FRB(米連邦準備理事会)は3月19-20日にFOMC(米連邦公開市場委員会)を開催し、大方の事前予想通り5会合連続で金融政策の据え置きを決定しました。注目された政策金利見通し(中央値)では、2024年中に0.75%ポイント、1回当たりの利下げ幅を0.25%ポイントとした場合、3回の利下げ見通しが示されました。米国では想定以上にインフレが粘着的なことを示唆する指標が相次いだことから、市場では今回のFOMCでは24年中の利下げ見通しが2回に修正されるとの見方が高まっていました。
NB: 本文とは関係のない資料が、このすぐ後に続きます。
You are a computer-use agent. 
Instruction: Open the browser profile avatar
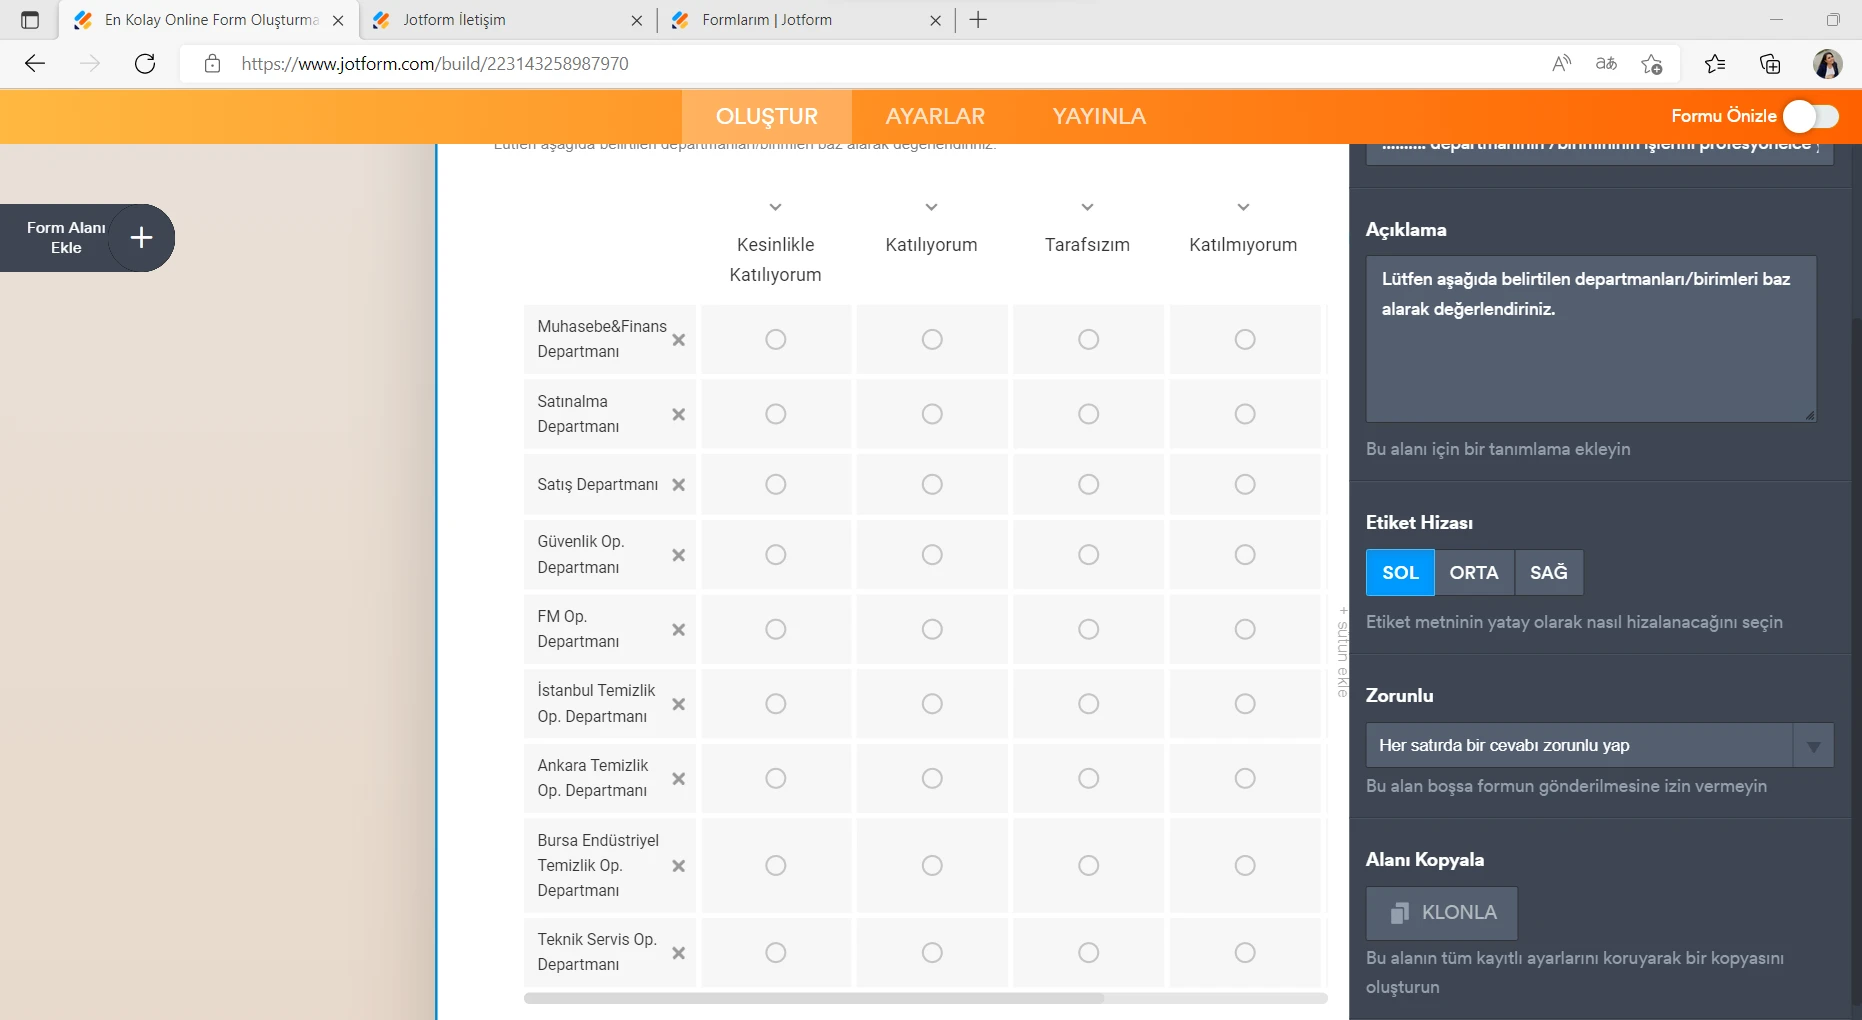tap(1828, 63)
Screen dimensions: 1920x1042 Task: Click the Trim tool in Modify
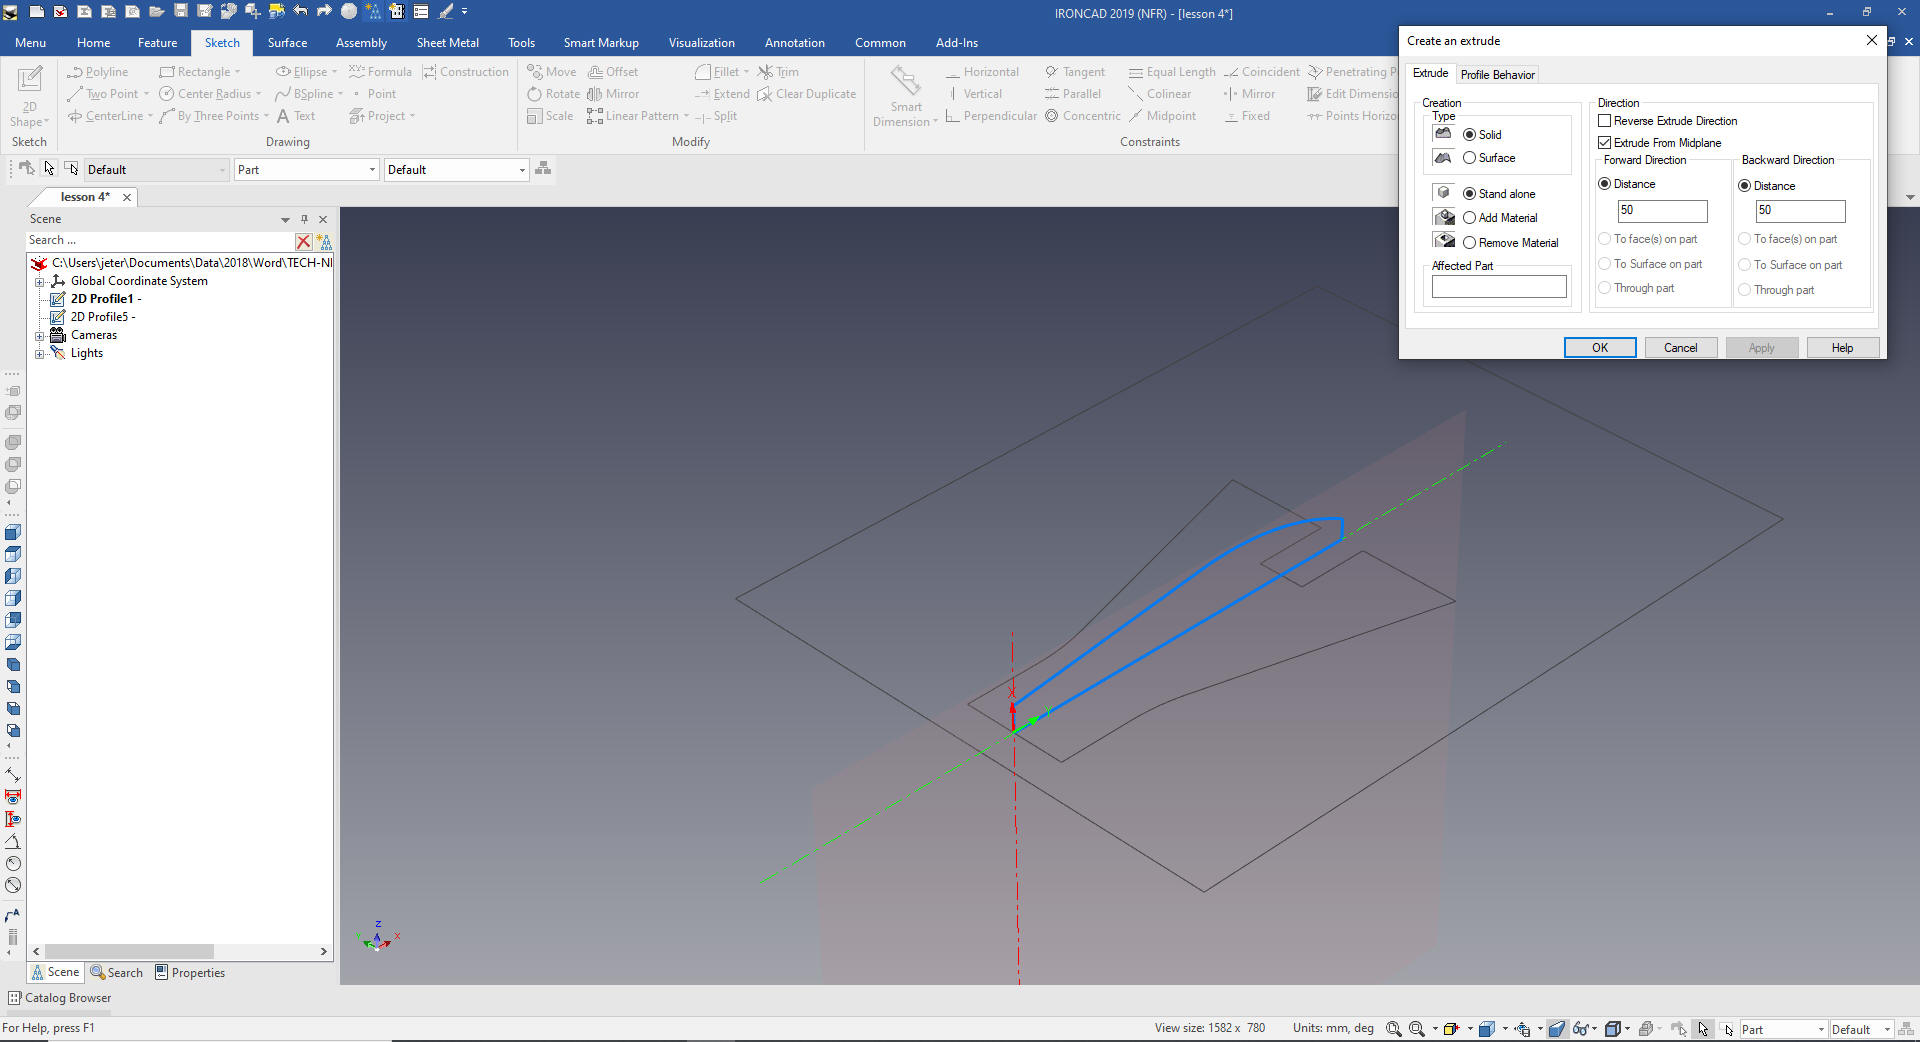[778, 72]
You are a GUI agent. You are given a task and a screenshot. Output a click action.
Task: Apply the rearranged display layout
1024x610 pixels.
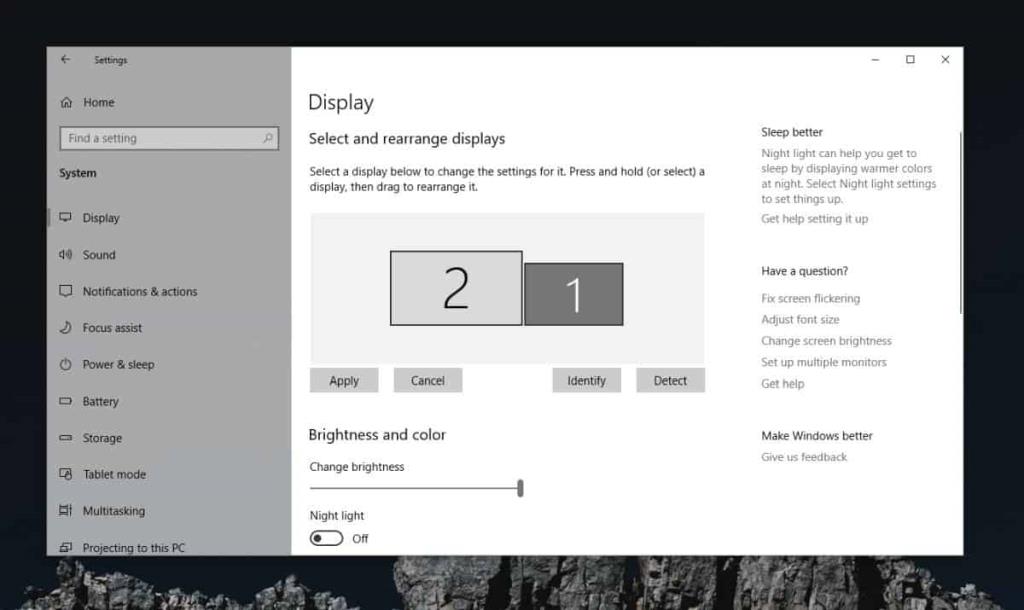pos(343,380)
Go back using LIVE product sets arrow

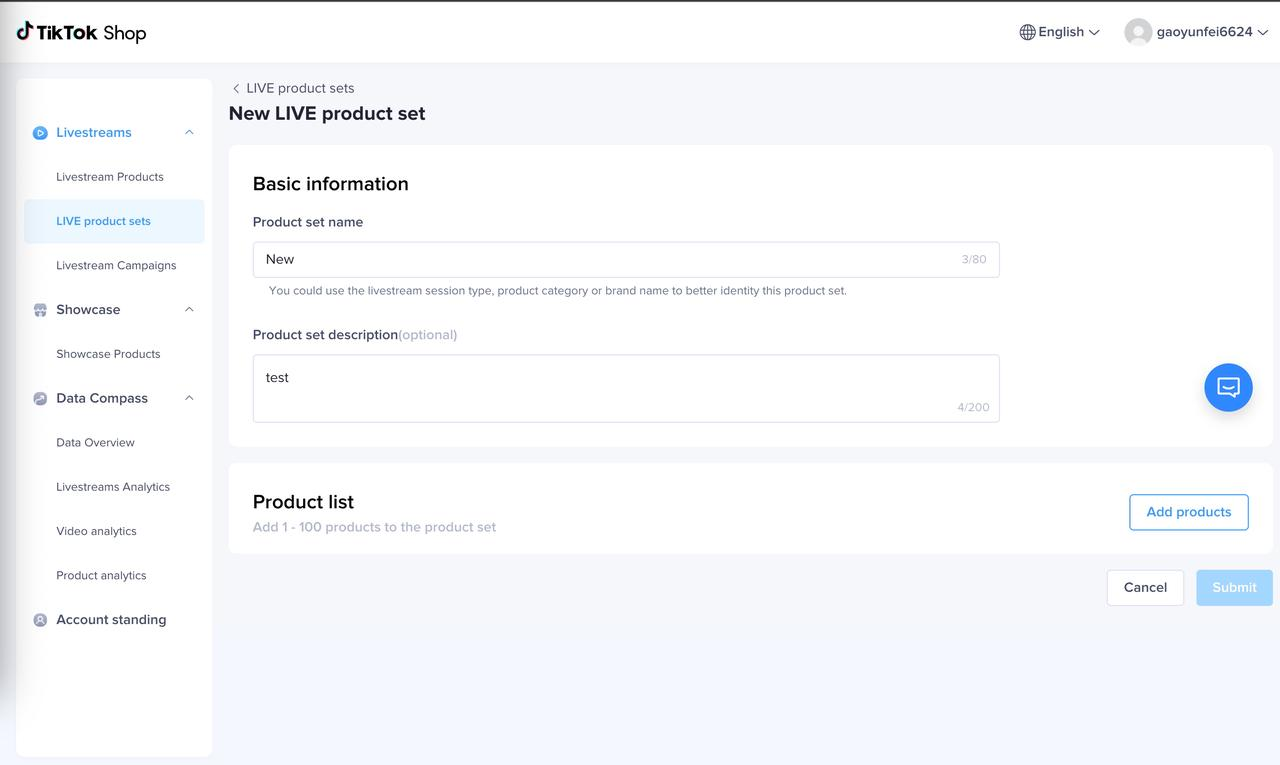point(236,88)
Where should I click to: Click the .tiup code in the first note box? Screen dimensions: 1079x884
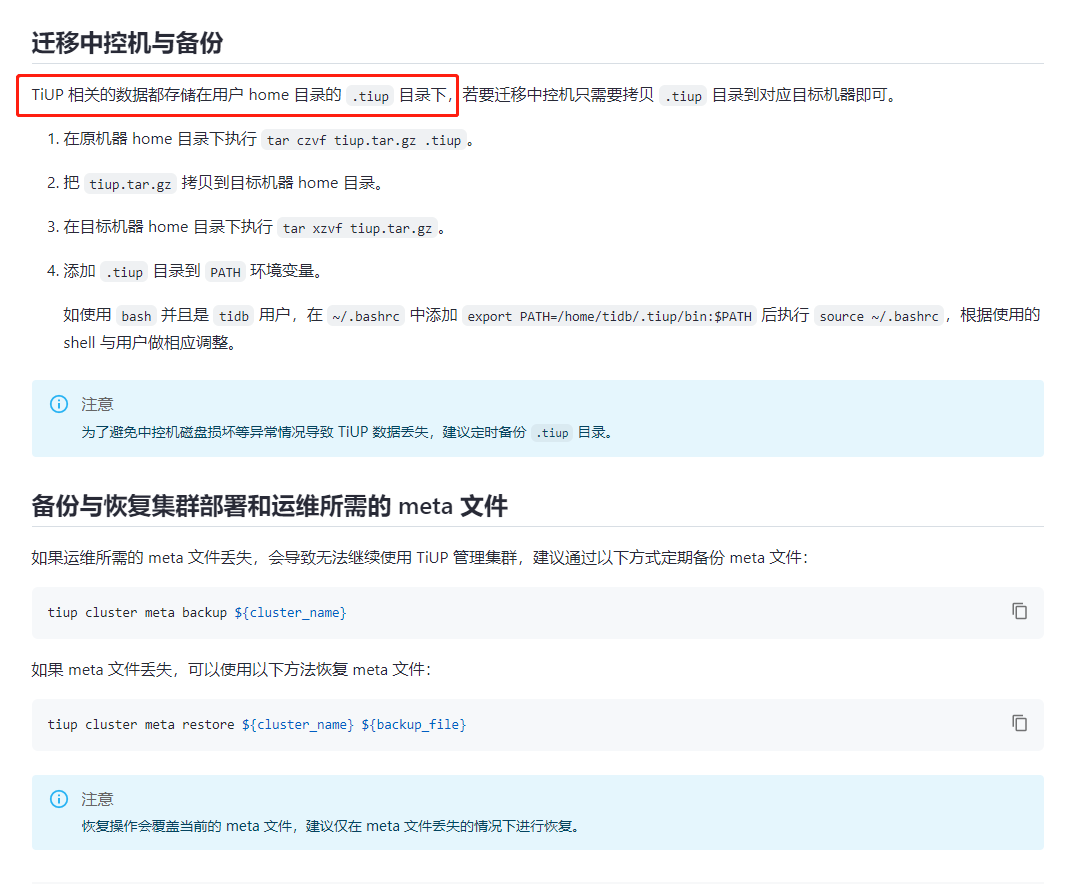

FRBの利下げ見通しが維持されたことが好感され、米国株式市場では主要3指数が揃って続伸し、終値ベースで史上最高値を更新しました。米国債市場では短期債中心にイールドカーブ全域にわたって金利が低下し、FOMCの結果発表後、ドルは主要通貨に対し全面安の展開となりました。ドル円レートは1ドル=151円近辺で推移しています。

相場の注目点

FRBの経済見通しでは、24年の実質GDP成長率、コアインフレ率見通しがともに上方修正されました。また、政策金利見通しについても24年中に3回との利下げ見通しは維持されましたが、4回以上の大幅利下げを予想したFOMCメンバーは前回の5名から1名に減少、25年の利下げ回数も4回から3回に減少するなど、全体的には利下げに慎重な見方が強まっています。パウエルFRB議長は会合後の記者会見でインフレの目標に向けた減速に自信が持てるまで利下げ開始を急がない姿勢を示した一方、「今年中に」緩和を始めるのが適切になるだろうと発言し、市場では利下げ開始は年後半にずれ込むものの、年内中に3~4回の利下げが再び織り込まれています。日本銀行、FRBの金融政策会合を消化し、為替市場では151円台まで円安ドル高が進行したことから、目先は日本の政策当局による為替介入姿勢が注目されます。

(投資情報部 尾畑 秀一)

(注)データは日本時間2024年3月21日午前7時半頃、QUICKより取得。ただしドル円相場の前日の数値は日銀公表値で、東京市場、取引時間ベース。CME日経平均先物は、直近限月。チャートは日次終値ベースですが、直近値は終値ではない場合があります。